I asked for a free MOPAC version running on Win NT with the following
features:

> 1) run on Intel/WinNT
> 2) does optimization AND force (mopac 6/NBO does not)
> 3) writes graph-files (I get fileio-errors)
>
> and perhaps also
>
> 4) CIS and CISD (not only CI)
> 5) NBO analysis
> 6) ESP
> 7) FF hyperpolarizabilities

The following web-pages / collegues offer solutions. Thanks to all. Some 
answers, on the other hand, were not so helpful and are listed at the
end.
Point 4 seems not to be implemented at all in the available MOPAC
versions, 
but I was used to it from the commercial VAMP and AMPAC packages.

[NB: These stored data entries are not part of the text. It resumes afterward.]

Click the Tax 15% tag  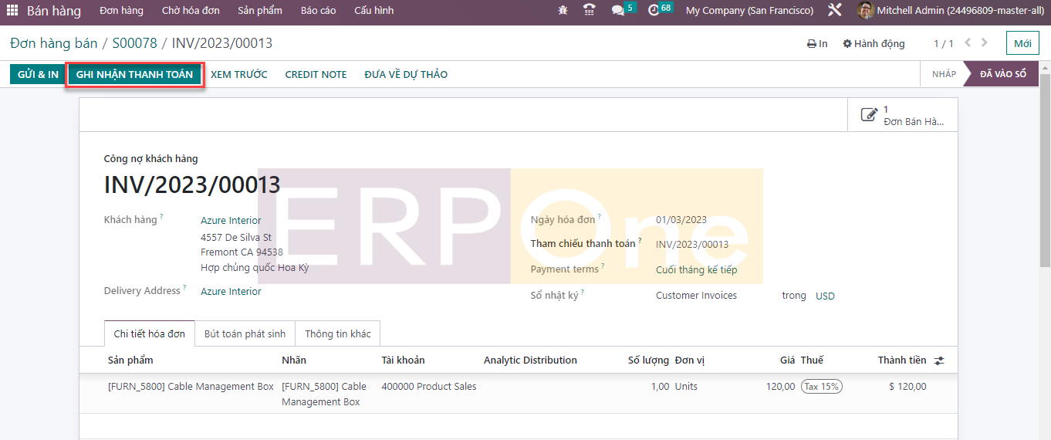click(821, 387)
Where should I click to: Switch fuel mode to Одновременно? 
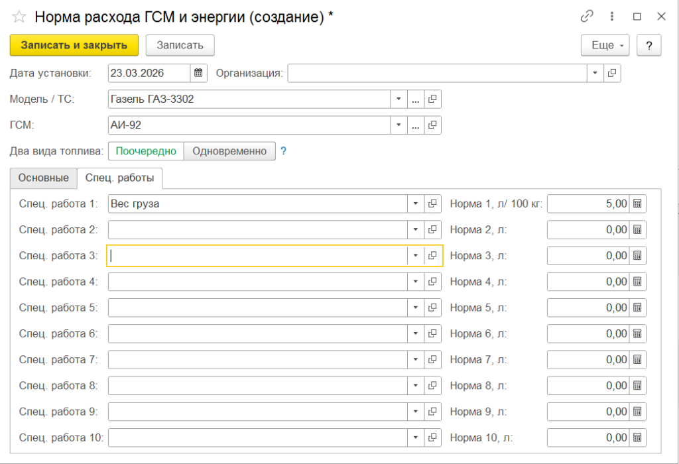[229, 151]
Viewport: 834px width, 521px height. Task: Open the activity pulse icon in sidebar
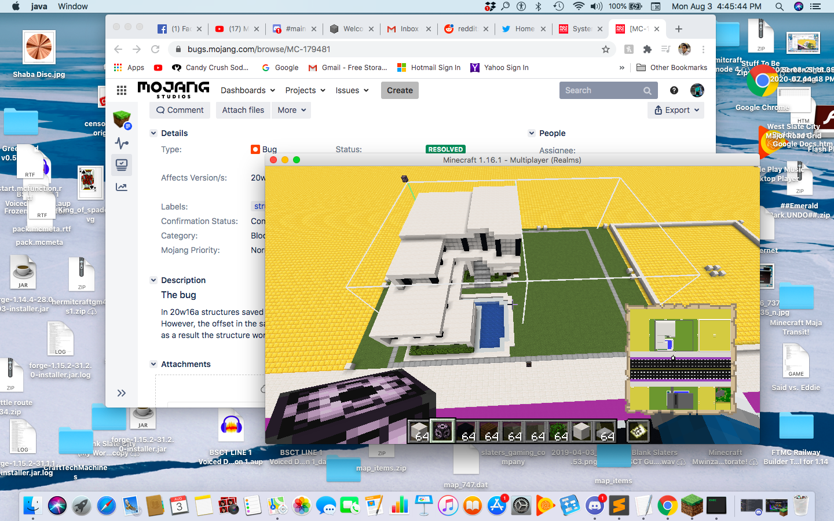[122, 143]
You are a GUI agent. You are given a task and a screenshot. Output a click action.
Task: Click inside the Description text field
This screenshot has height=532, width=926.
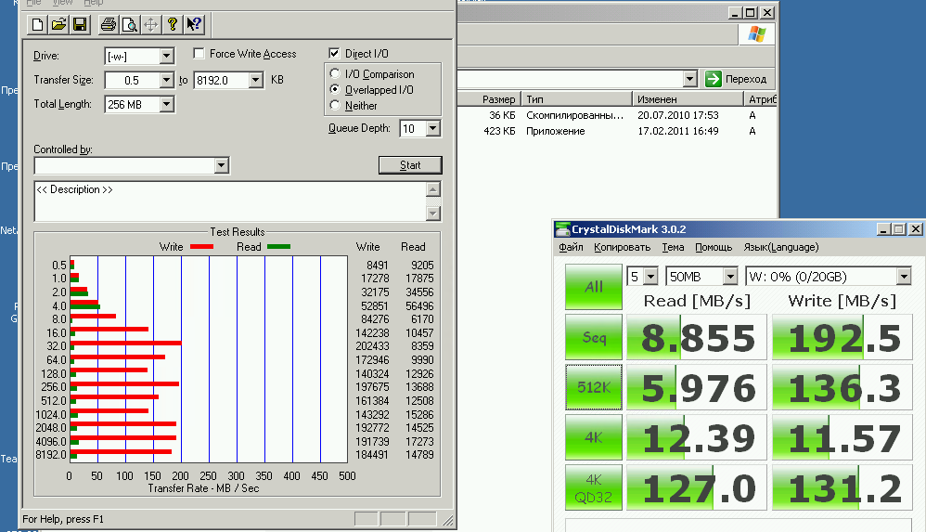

>From the CCL archive, there is source code and a mopac NBO version,
which 
refuses to do force calcs and topics 3, 4, 6 and I think 7.
_____________________________________________________________________________


Unless for some reason you insist on Mopac6, you are welcome
to try extended DOS executable (it should run Ok in a DOS box
of WNT) of Mopac7 either at:

ftp://ftp.ccl.net/pub/chemistry/software/MS-DOS/mopac_for_dos/mopac7/

or at:

http://www.cobalt.chem.ucalgary.ca/ps/hobby/mopac7/

Due to the way it was ported to DOS/Windows, this version
will be limited to only a handful of atoms under WNT, but
it should be enough for an undergrad course. If you wish,
you can even have a (DOS, but will run in a DOS box, too)
GUI to go with it, see:

http://www.cobalt.chem.ucalgary.ca/ps/moldemo/

Regards,

/Serge.P

This version always gave me "not enough memory errors" so I couldn't
test it.

_____________________

Try this one. It should do at least FORCE, ESP and NBO.
However, ESP is not applicable when FORCE is used...
This version is limited to 50 heavy and 100 light atoms.
Use at your own risk :)


Victor S. Lobanov, PhD 

fullfilled 1, 2, 5, 6, 7 but not 3 and 4.

________________________

There is a version available from Ralph Puchta at CCC Erlangen. It
fulfills
1, 2, 3, 7. Please contact 
puchta@organik.uni-erlangen.de

This version includes a sparcle for the element Eu.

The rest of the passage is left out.